韓国フィンテック産業協会は9月3日、XRPL Koreaと業務協約を締結したと発表した。国内フィンテック企業によるデジタル資産分野の新規事業について、発掘から事業化までを後押しする。
協約は8月20日に締結した。協会の会員企業や国内企業が、デジタル資産事業のアイデア検証から実証実験(PoC)、実サービスへの実装まで進められるよう、両者が連携する。

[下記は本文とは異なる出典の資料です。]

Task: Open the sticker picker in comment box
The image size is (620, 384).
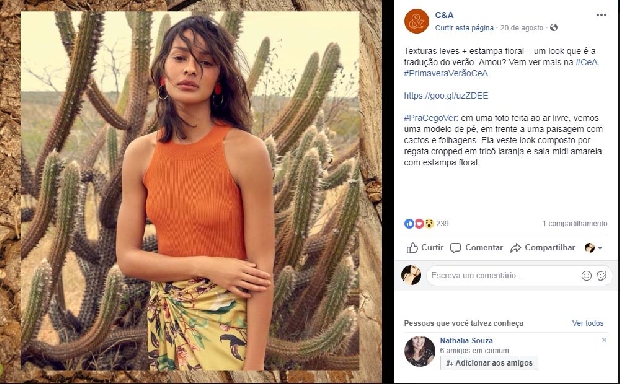Action: [x=602, y=276]
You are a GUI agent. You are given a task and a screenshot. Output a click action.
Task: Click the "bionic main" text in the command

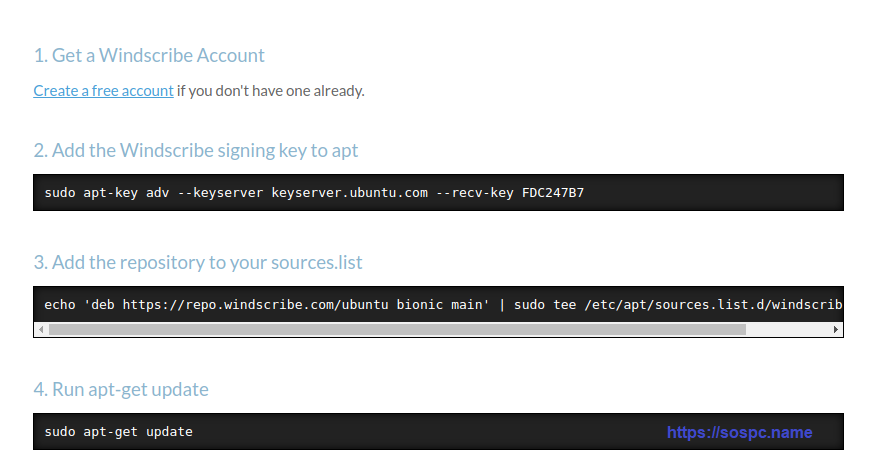point(443,304)
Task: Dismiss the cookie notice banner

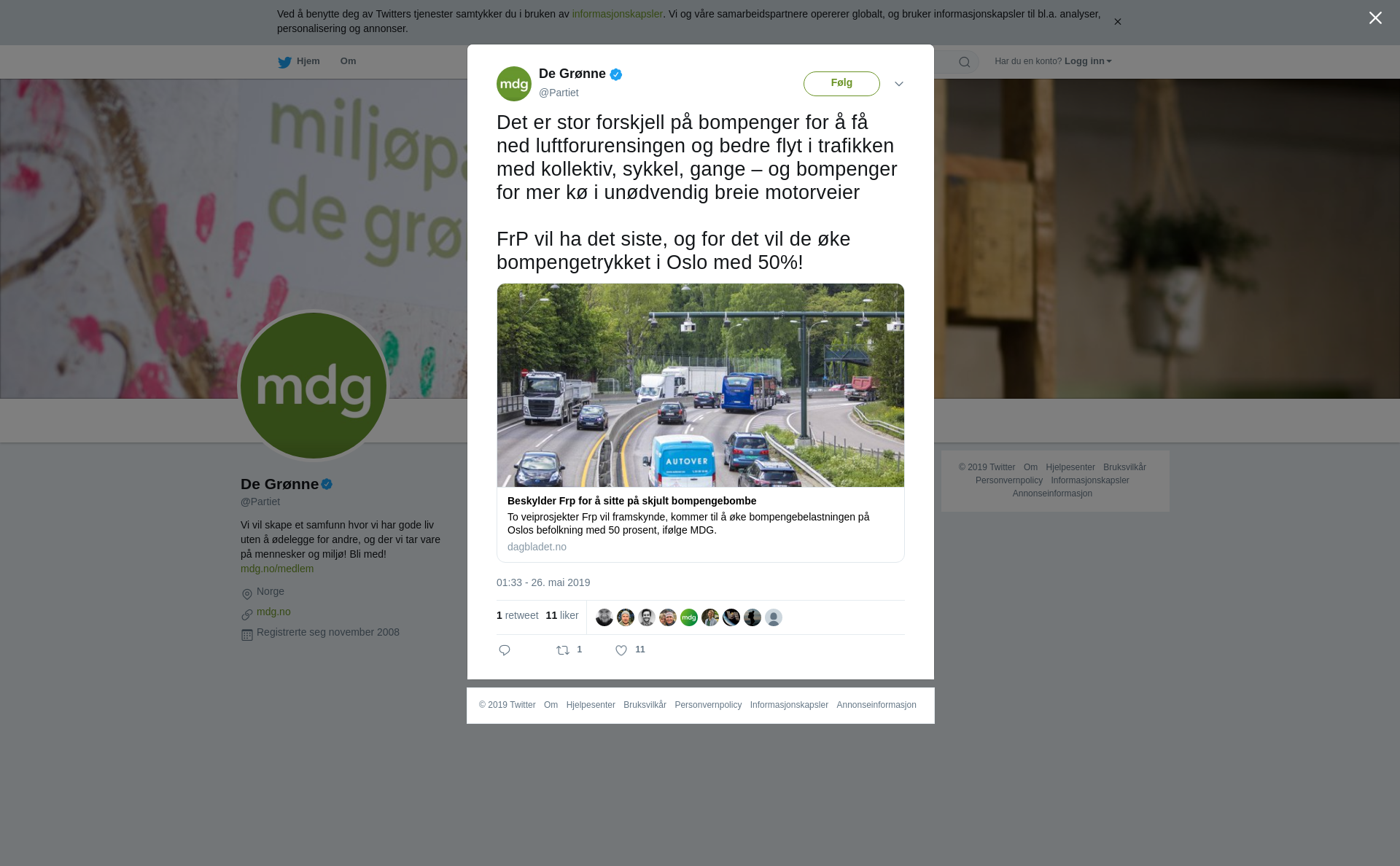Action: point(1117,22)
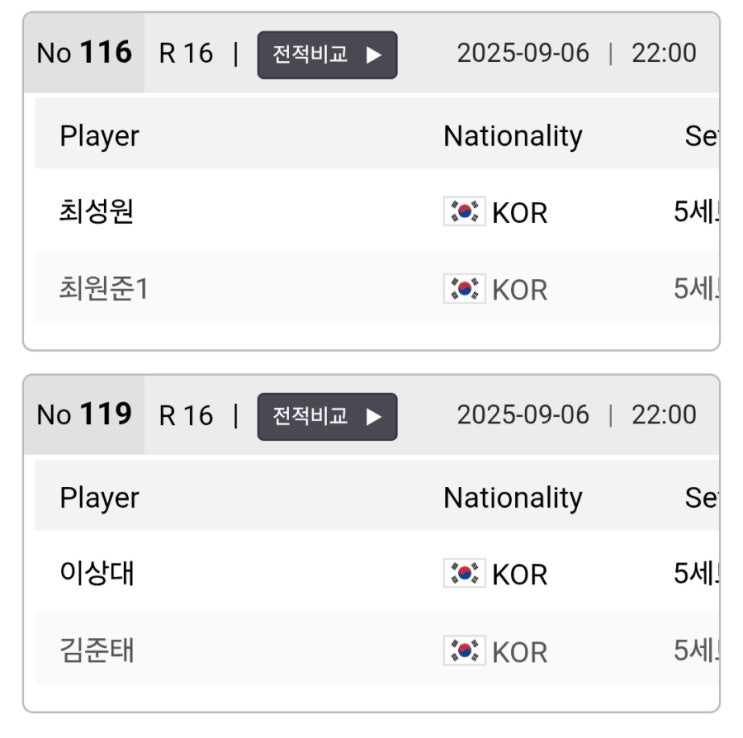Open 전적비교 for match No 119
743x738 pixels.
click(x=327, y=417)
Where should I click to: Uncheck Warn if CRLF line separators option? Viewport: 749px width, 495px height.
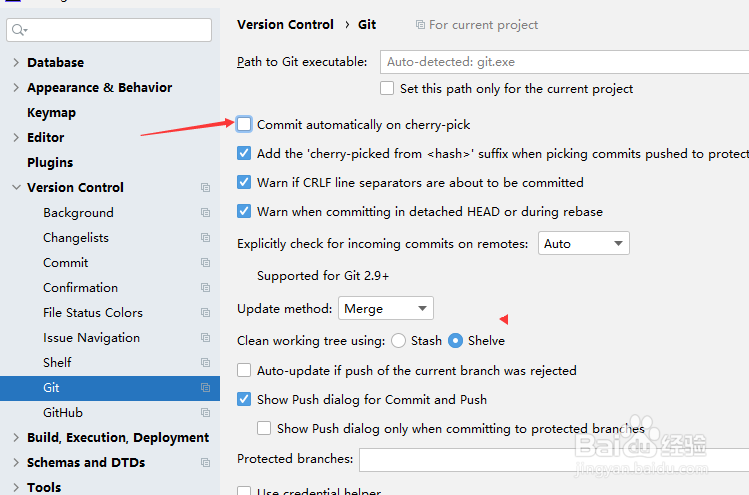(245, 183)
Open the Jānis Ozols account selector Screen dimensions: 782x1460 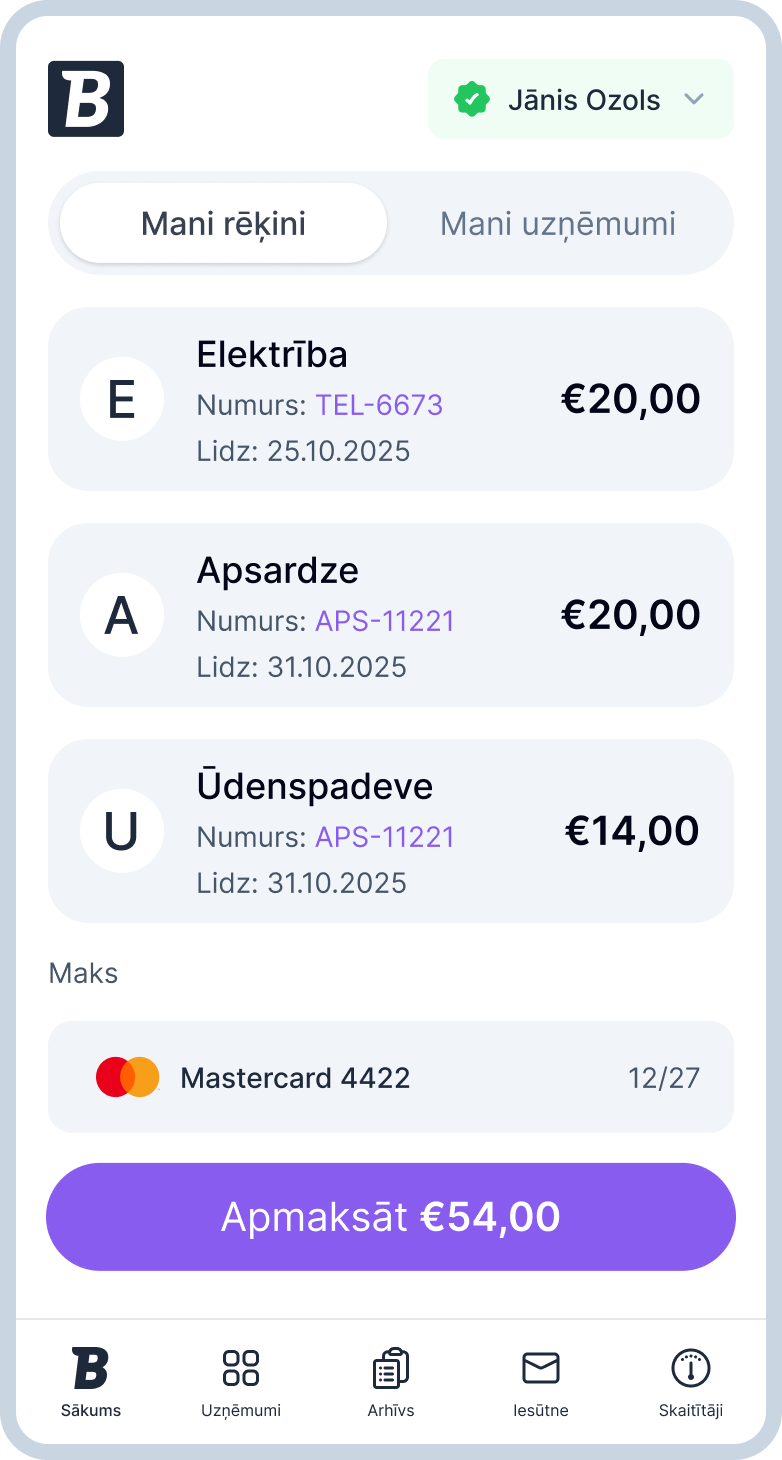pyautogui.click(x=582, y=100)
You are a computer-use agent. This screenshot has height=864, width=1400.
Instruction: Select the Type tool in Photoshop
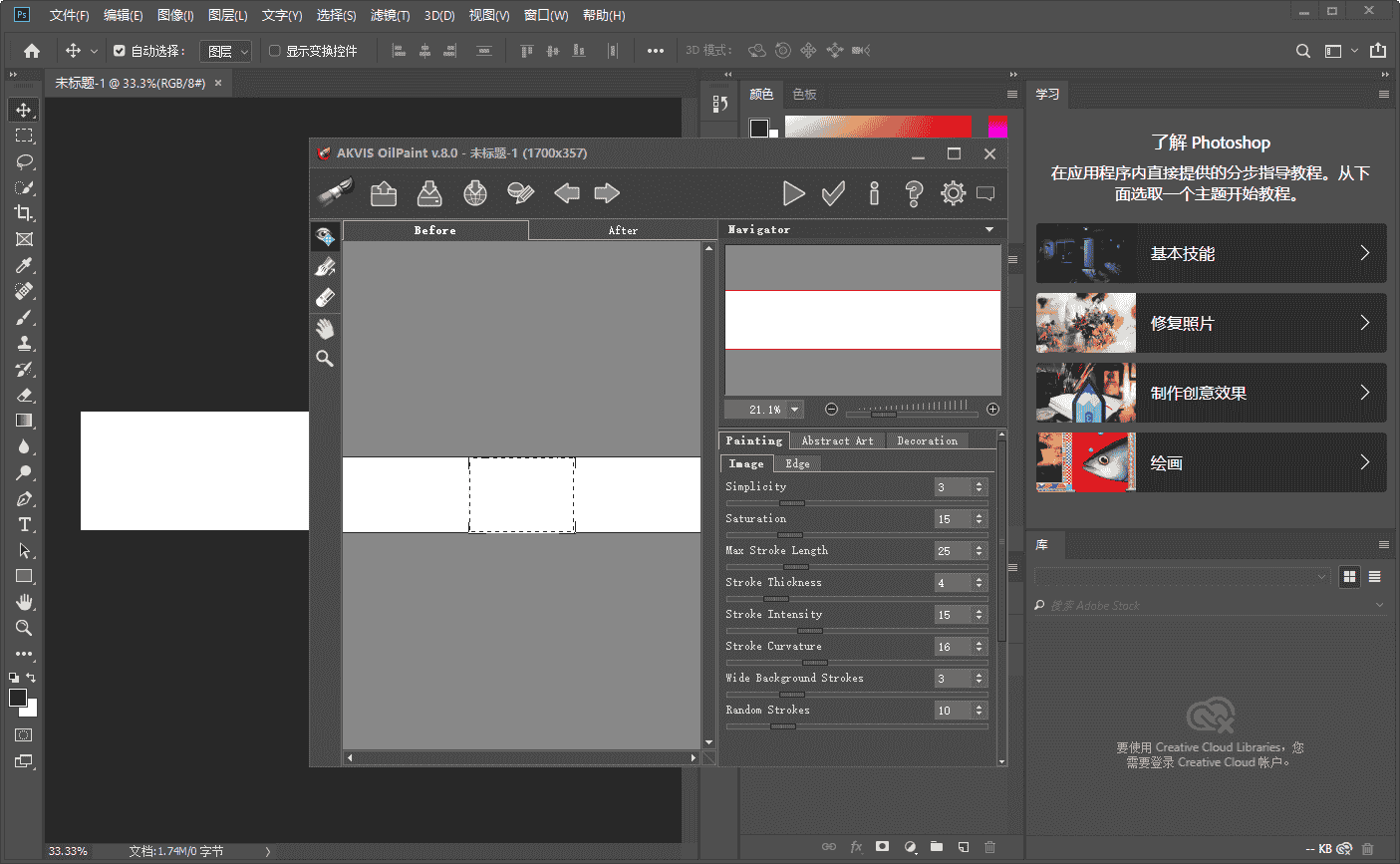tap(25, 525)
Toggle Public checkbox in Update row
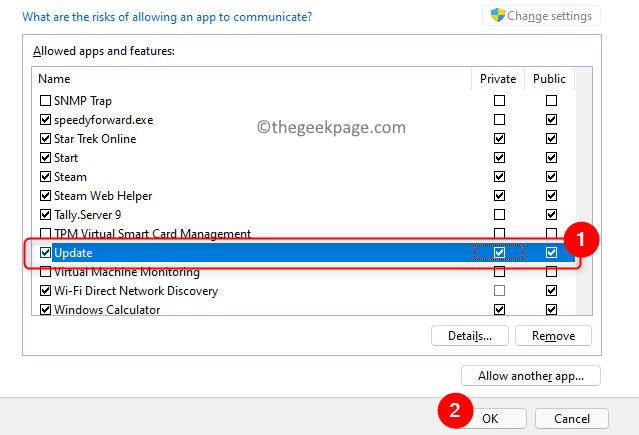 [x=551, y=253]
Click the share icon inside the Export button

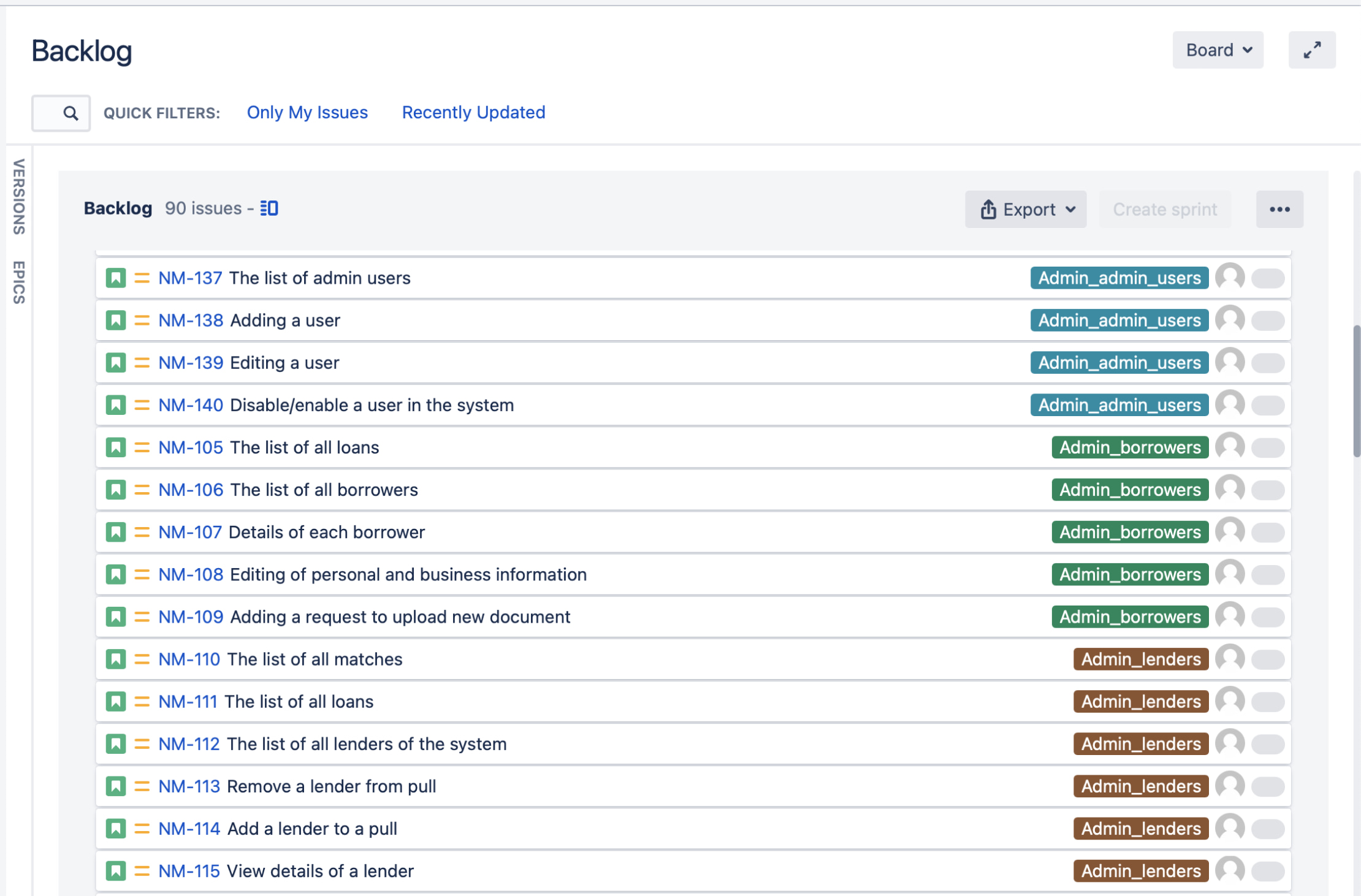coord(988,209)
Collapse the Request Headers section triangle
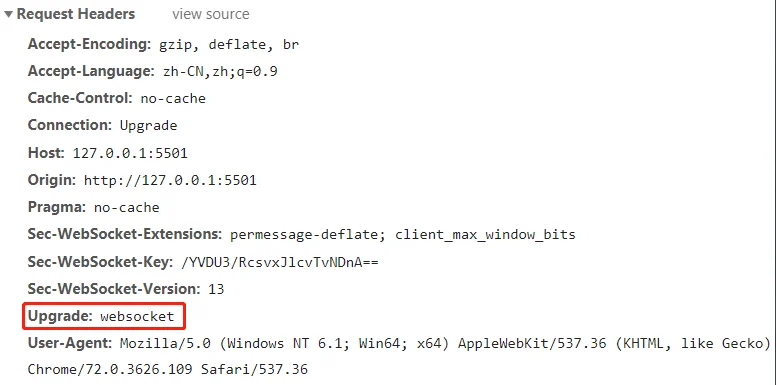The image size is (776, 385). point(8,14)
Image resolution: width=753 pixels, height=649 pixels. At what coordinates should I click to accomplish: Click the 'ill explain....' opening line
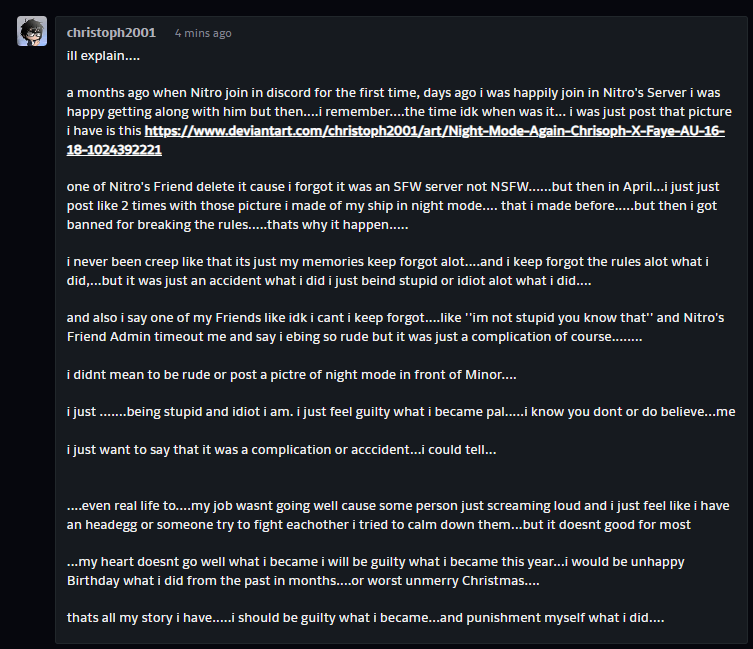pos(103,56)
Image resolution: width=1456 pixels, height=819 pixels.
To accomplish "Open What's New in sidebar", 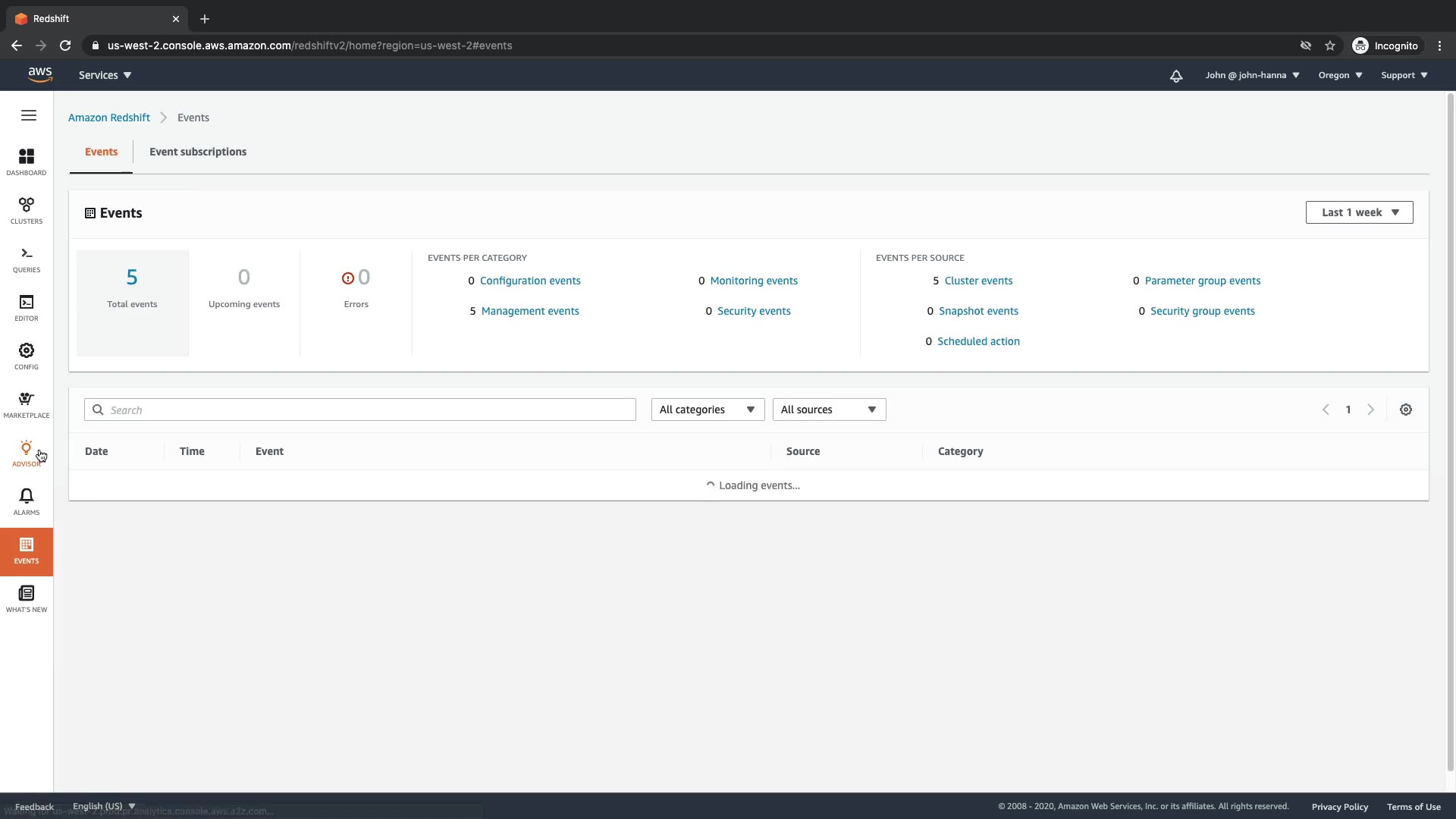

共同プログラムは、決済、送金、清算、ステーブルコイン、実物資産(RWA)のトークン化、デジタル資産ベースの金融インフラを重点分野として進める。各社の既存サービスや顧客基盤に適用できる事業モデルを発掘し、必要に応じて国内外の金融機関やグローバルXRPLエコシステムとの追加連携にもつなげる。
初の共同施策として、8月26日にソウル・汝矣島で「デジタル資産オープンイノベーション」を開催した。書類審査で選定した企業を対象に、1対1の事業・技術レビュー、PoC設計、技術メンタリングなどを実施した。
実証の成果や別途審査の結果を踏まえ、最大20万ドル規模の出資を伴わない支援プログラムや、グローバルXRPLエコシステム、国内金融機関との後続連携も検討する。
今回のオープンイノベーションには、エージェント決済標準「x402」に基づくインフラを開発するt54も参加した。t54は、人工知能(AI)エージェントの本人確認や取引リスク検証の技術を提供しており、参加企業とエージェント型決済分野での協業の可能性を探った。
韓国フィンテック産業協会の関係者は「会員企業がデジタル資産分野のアイデアを具体的な事業機会につなげられるよう支援していく」と述べた。